The Pistons looked at Boston’s posturing – Paul Pierce proclaiming the Celtics the best team in the NBA before leaving the court, James Posey taunting the crowd – with equal parts amusement, amazement and irritation. Pierce and Posey have a combined 17 years of NBA experience behind them and were acting like giddy schoolboys over a January win. The Pistons aren’t moved to react equally out of proportion to the circumstances, but you can bet they’ll file it away.
“You know what (Boston’s reaction) is,” Billups said. “It doesn’t linger. It’s not that big of a deal, but when a team reacts like that, you know how they look at you. That’s all.”

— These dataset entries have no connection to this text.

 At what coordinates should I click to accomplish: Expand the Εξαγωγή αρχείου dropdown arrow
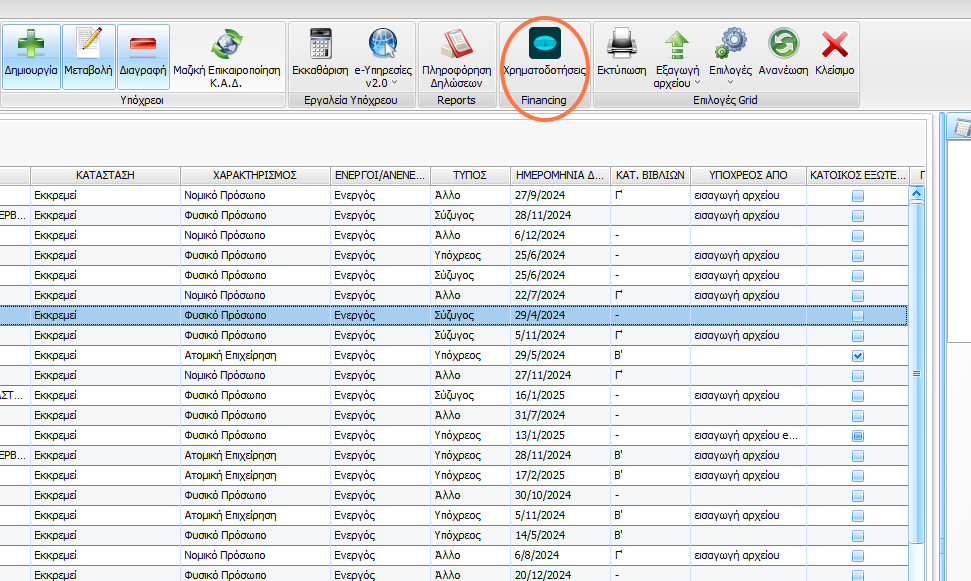click(x=697, y=83)
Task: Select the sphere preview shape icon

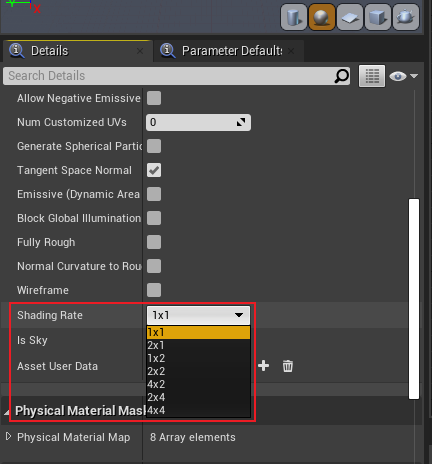Action: pos(322,17)
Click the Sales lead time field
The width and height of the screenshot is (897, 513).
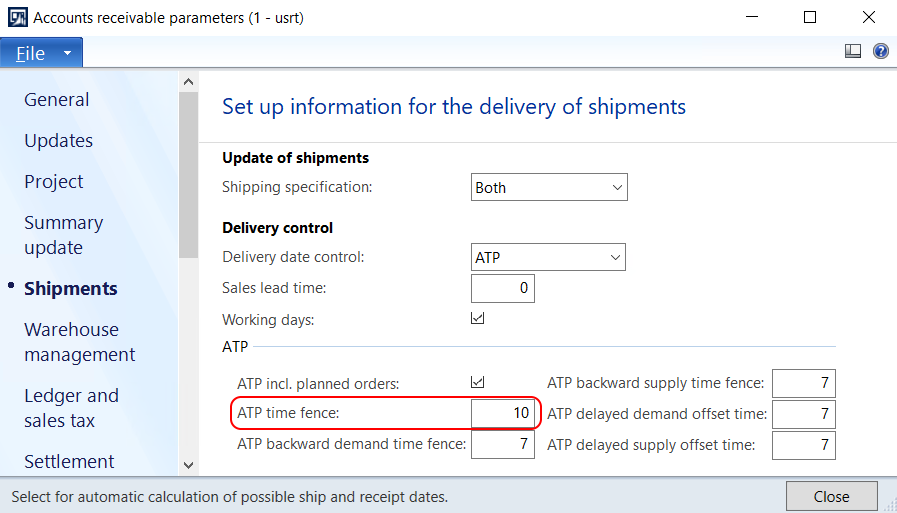[503, 288]
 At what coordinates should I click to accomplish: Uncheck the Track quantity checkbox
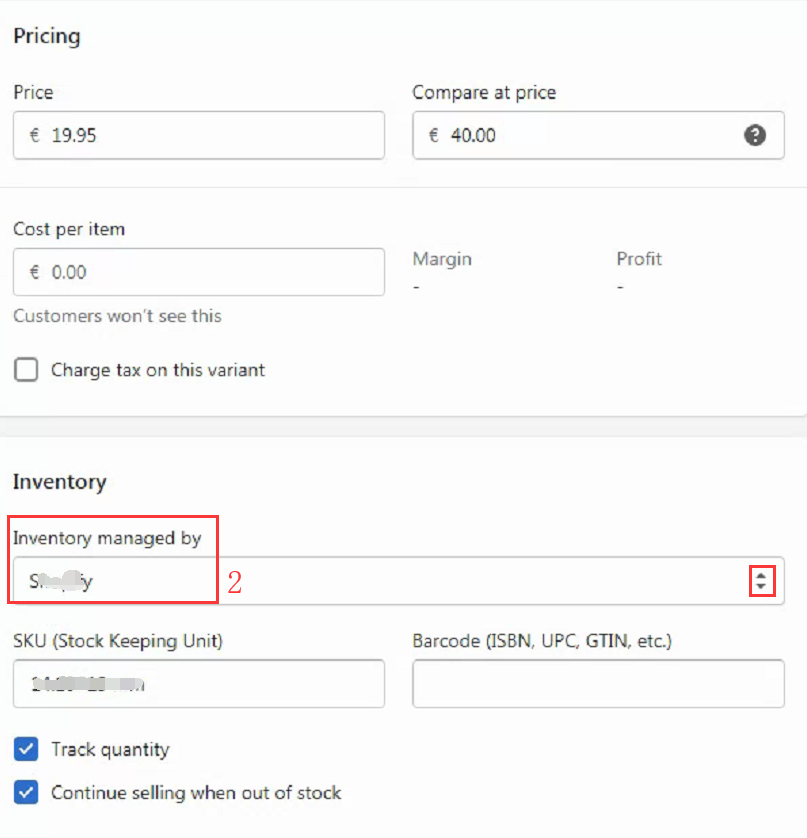coord(26,749)
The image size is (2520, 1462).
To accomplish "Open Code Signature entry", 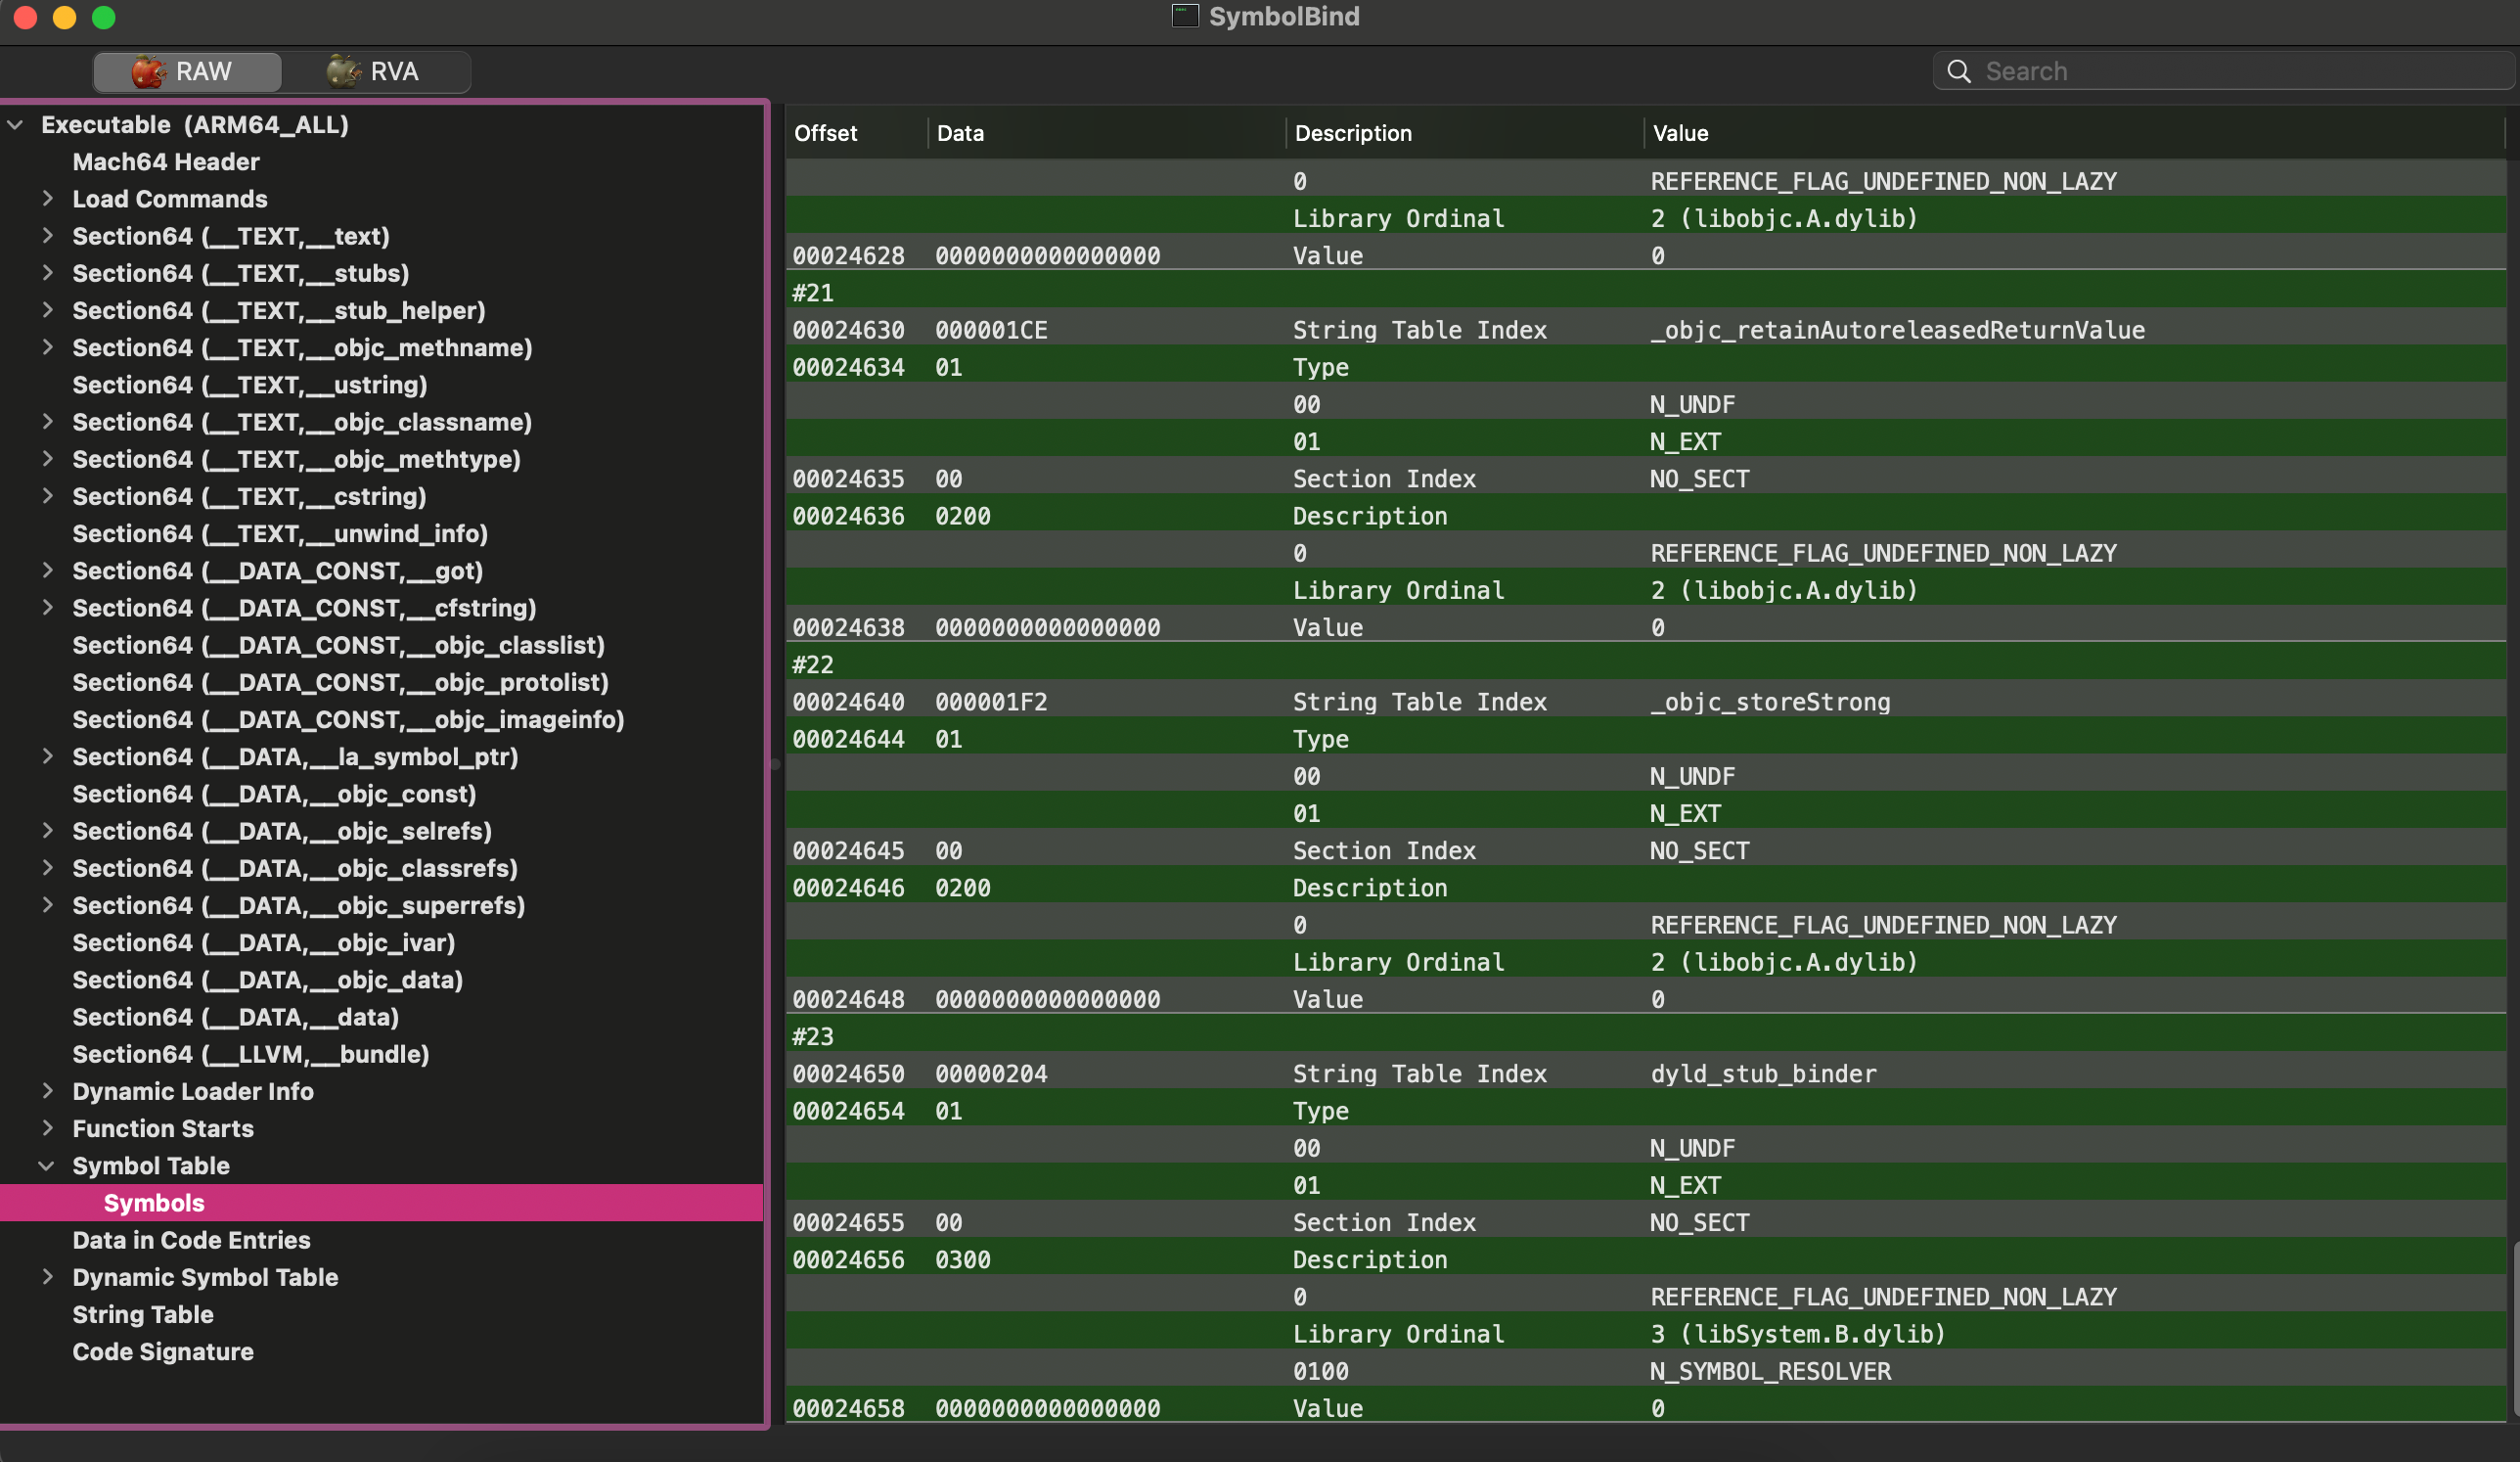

Translation: The Pistons had Boston’s attention. Now Boston has theirs.
To be certain, the stakes have been raised in what already was emerging as a rivalry for all basketball fans to embrace.
But be careful taking too much away from the way that game shook out. It’s two months until they play again. Here’s a guess that the rookie who has the biggest impact on their March meeting is Rodney Stuckey, not Big Baby Davis. The Pistons and Celtics are approaching the regular season differently.
The Celtics are to 2008 what Dallas was to 2007 and the Pistons to 2006, enjoying winning too much to step back and take the long view. It caught up to the Pistons two years ago when they got to May with a wrung out bunch of starters and an underdeveloped bench. It zapped Dallas last spring a franchise-best 67 wins meant nothing in the face of Golden State’s first-round fury.
That’s not a prediction that it will catch up to Boston, only that the Celtics need to be vigilant about monitoring their priorities. When the Pistons got off to their 37-5 start in 2005-06, it became a living, breathing monster that fed on itself. They became everybody’s game of the year, every newspaper in every city trumpeting their arrival. When you know you’re going to take every team’s best shot, human nature drives an in-kind response. Before you know it, it’s March and you’re dizzy from the drumbeat.
The Pistons can only hope Boston is driven to chase the 72-win record put up by the 1996 Chicago Bulls. Saturday’s win raised the Celtics’ record to 29-3 – on pace for 74 wins. The Pistons can tell them that when mid-April rolls around and 14 teams shut it down for the season, the 16 still standing all set their odometers back to zero.